Can you rewrite everything from the line containing "Click the D04 Speaker's Intent cell" down through the end of the data as a Markdown table with the columns No. and Line, skipping blank lines and leaving the pictures out?

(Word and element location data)
· · · · · · ·

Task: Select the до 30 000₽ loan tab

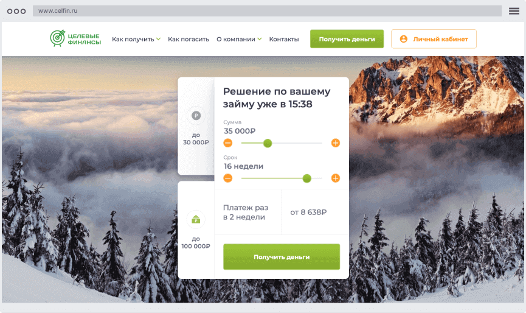Action: click(196, 126)
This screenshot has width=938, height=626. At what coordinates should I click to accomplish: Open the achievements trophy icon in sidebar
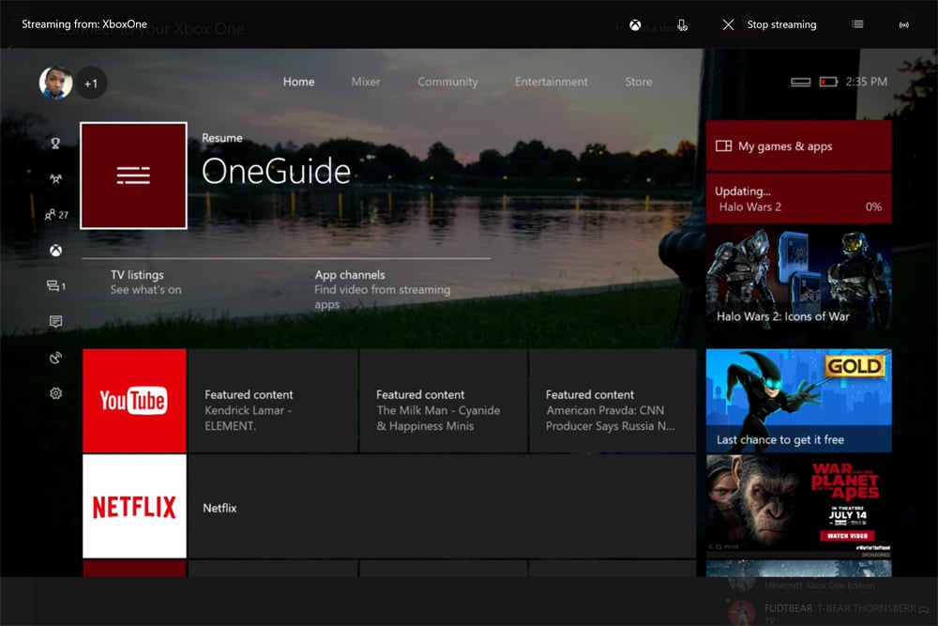pyautogui.click(x=55, y=143)
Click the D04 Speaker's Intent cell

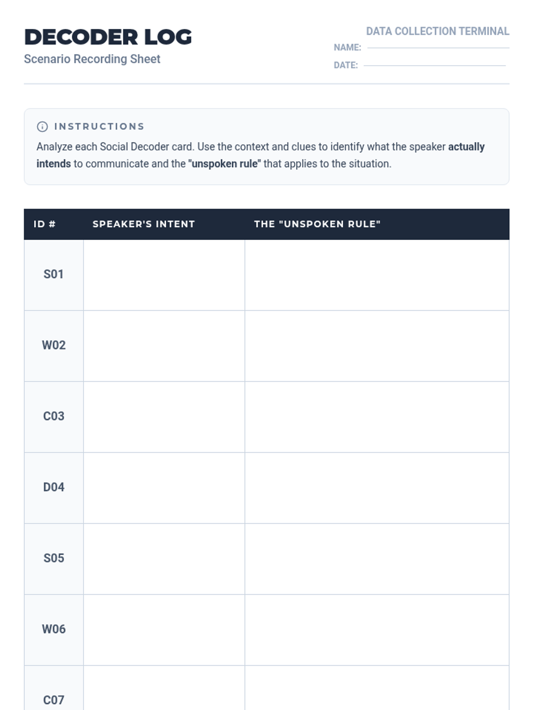click(x=164, y=488)
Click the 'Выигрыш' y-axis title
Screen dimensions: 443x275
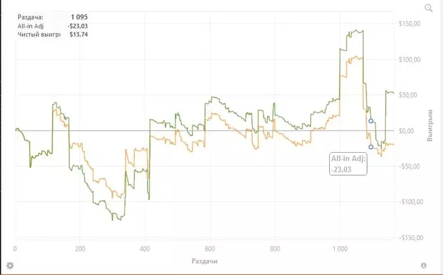(x=430, y=125)
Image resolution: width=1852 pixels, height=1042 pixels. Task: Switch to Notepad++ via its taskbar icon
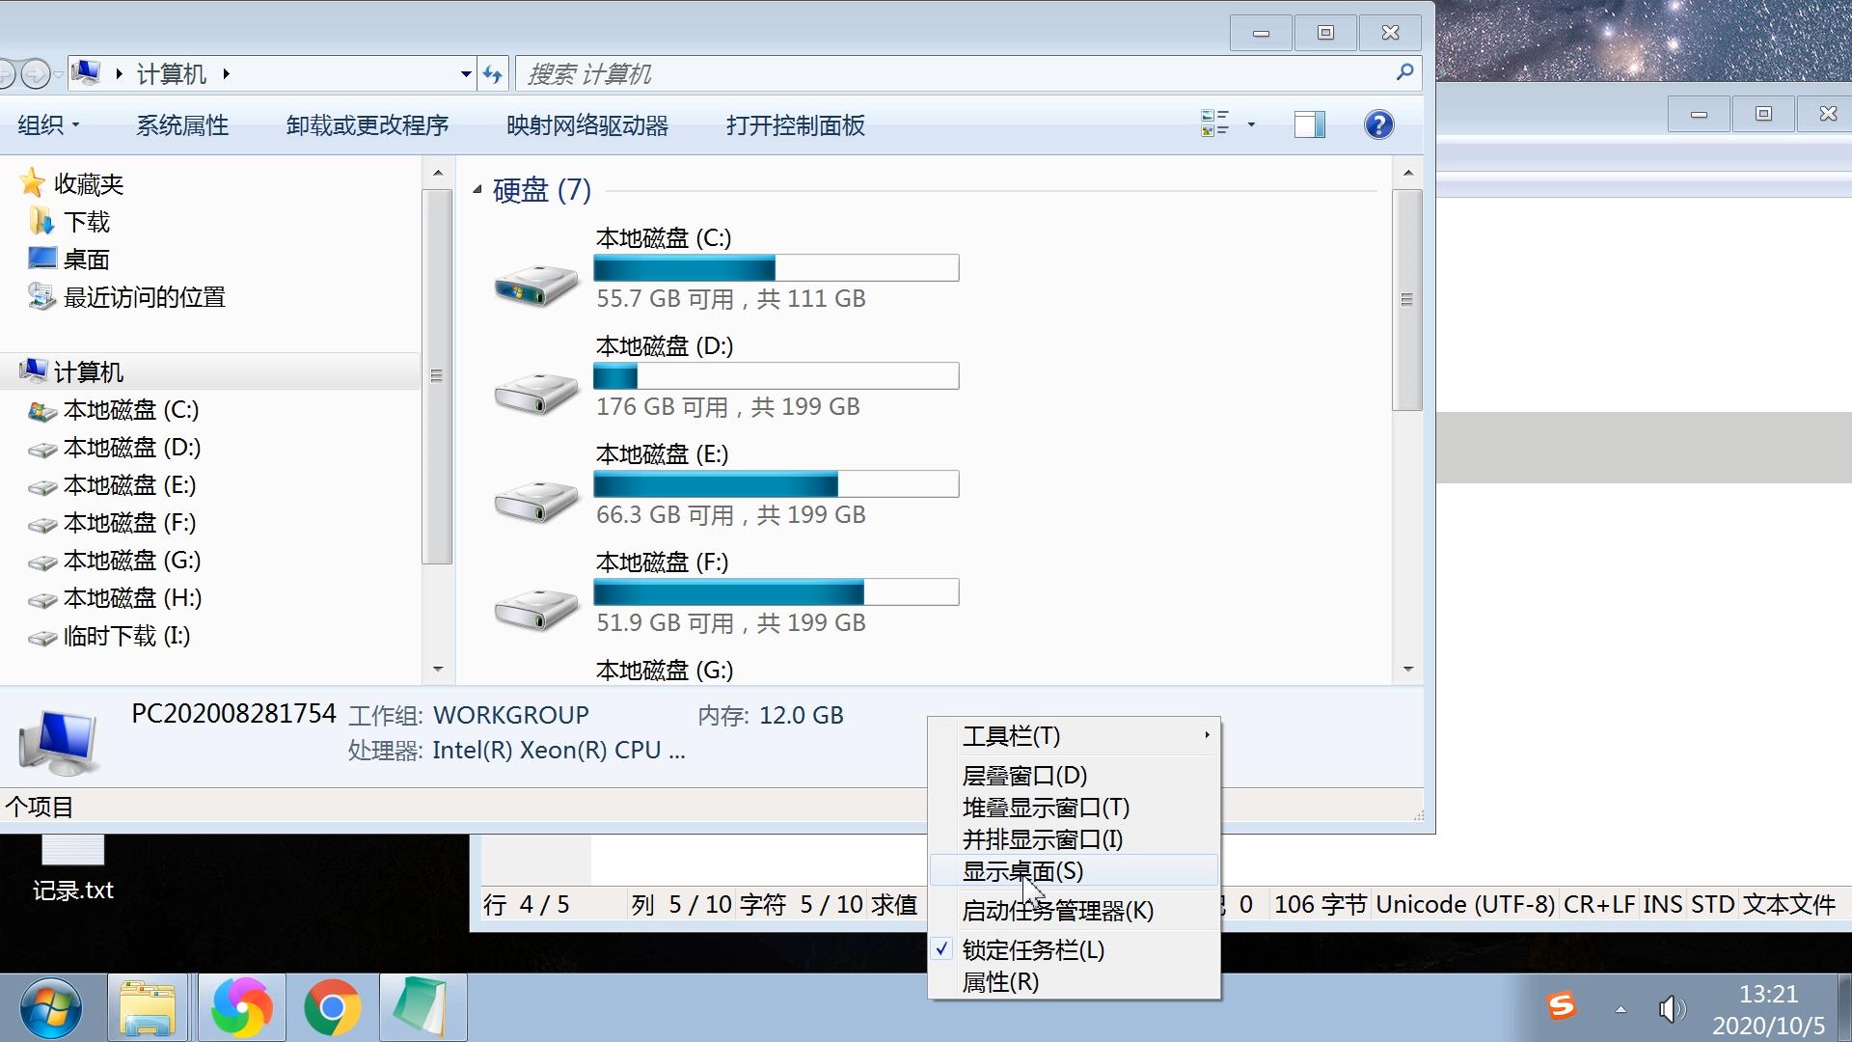[x=422, y=1007]
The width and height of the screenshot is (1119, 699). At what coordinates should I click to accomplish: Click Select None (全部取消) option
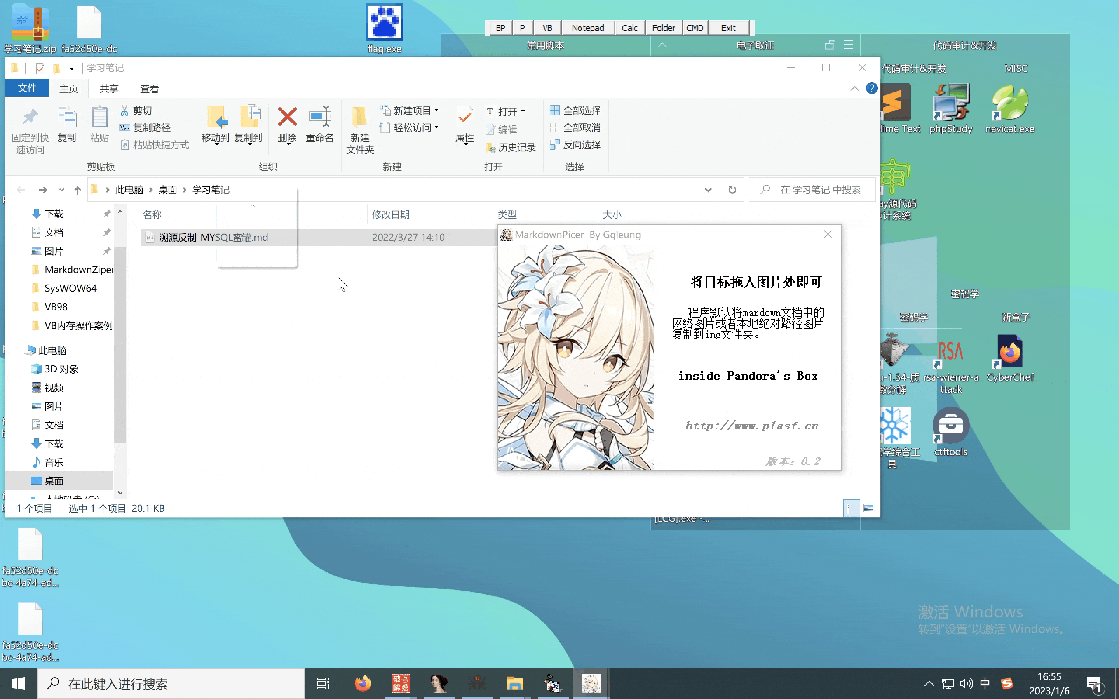[575, 128]
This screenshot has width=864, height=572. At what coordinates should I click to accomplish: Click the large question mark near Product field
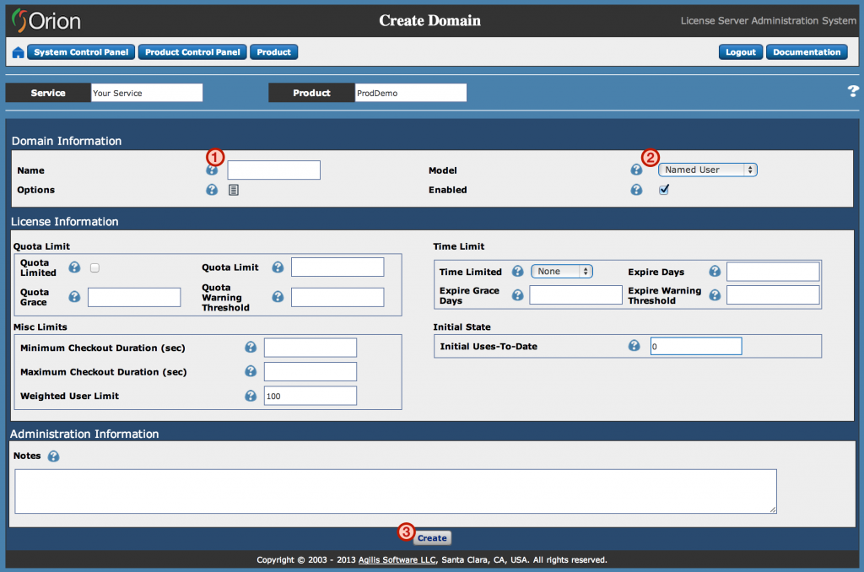click(852, 91)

· · · · · · ·

_Solved exercise_
| No. | Line |
|---|---|
| 1 | Click the D04 Speaker's Intent cell |
| 2 | click(x=164, y=488) |
| 3 | Click the 'Выигрыш' y-axis title |
| 4 | Screen dimensions: 443x275 |
| 5 | (x=430, y=125) |
| 6 | Image resolution: width=1852 pixels, height=1042 pixels. Task: Switch to Notepad++ via its taskbar icon |
| 7 | [x=422, y=1007] |
| 8 | The width and height of the screenshot is (1119, 699). At what coordinates should I click to accomplish: Click Select None (全部取消) option |
| 9 | [575, 128] |
| 10 | This screenshot has width=864, height=572. At what coordinates should I click to accomplish: Click the large question mark near Product field |
| 11 | click(852, 91) |